◆ Provided passage:
* * * * * * * * *
The Devils and Jets went into this game knowing their seasons were effectively over. They have both been mathematically eliminated from the playoffs. Both were incredible long shots back when this game was originally supposed to be played on March 14. Inclement weather postponed it to March 28 and the results in between sealed both team’s fates. While a shootout deciding a game between two non-playoff teams may seem appropriate, the actual game itself wasn’t so close.
The Devils kicked things off with Nikolaj Ehlers getting free in the slot and picking a corner on Cory Schneider within the first minute of the game. About seven minutes after that, the Devils registered their first shot on net. The Devils’ play in between was akin to skating through a fog. Their breakouts seemingly invited the Jets to forecheck aggressively, their decisions on the puck on offense went awry constantly, and their execution was so bad that I wouldn’t blame you if you felt the Devils deserved one. That was a sad, sad start to a hockey game.
* * * * * * * * *
[Entries for locating words and elements]
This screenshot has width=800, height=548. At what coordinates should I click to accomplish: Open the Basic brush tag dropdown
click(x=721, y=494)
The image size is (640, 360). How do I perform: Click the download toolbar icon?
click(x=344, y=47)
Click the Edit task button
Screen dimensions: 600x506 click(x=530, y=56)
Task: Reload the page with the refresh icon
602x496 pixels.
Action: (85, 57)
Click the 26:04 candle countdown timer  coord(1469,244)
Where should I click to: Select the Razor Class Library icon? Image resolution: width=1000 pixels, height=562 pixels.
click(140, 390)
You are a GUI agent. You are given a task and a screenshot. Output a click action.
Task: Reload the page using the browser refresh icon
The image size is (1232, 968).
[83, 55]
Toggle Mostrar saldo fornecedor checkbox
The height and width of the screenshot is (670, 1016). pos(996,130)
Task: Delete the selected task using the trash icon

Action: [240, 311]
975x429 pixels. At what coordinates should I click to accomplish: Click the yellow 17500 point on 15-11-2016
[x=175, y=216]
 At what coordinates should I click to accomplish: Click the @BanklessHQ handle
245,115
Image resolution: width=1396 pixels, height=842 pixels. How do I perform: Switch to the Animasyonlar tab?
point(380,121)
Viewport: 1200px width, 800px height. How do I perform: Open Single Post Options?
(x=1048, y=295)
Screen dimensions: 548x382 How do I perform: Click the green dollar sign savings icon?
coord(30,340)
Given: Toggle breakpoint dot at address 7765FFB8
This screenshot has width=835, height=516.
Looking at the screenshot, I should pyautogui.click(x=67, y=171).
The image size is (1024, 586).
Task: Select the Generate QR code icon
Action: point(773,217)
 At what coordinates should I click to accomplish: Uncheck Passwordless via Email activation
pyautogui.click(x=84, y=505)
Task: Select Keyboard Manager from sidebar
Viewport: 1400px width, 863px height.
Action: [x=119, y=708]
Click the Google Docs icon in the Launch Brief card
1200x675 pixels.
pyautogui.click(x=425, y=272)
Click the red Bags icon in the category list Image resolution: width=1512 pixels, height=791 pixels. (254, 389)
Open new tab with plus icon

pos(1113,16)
* * * * * * * * *
◆ Written request A:
According to the hockey recap, to what date did inclement weather postpone the game?
◆ Written request B:
Translate this sentence from the hockey recap into Spanish: "They have both been mathematically eliminated from the playoffs."
◆ Written request C:
Write out the hockey recap from "The Devils and" to "wasn’t so close.", word for word.

◆ Correct result A:
March 28

◆ Correct result B:
Ambos han sido eliminados matemáticamente de los playoffs.

◆ Correct result C:
The Devils and Jets went into this game knowing their seasons were effectively over. They have both been mathematically eliminated from the playoffs. Both were incredible long shots back when this game was originally supposed to be played on March 14. Inclement weather postponed it to March 28 and the results in between sealed both team’s fates. While a shootout deciding a game between two non-playoff teams may seem appropriate, the actual game itself wasn’t so close.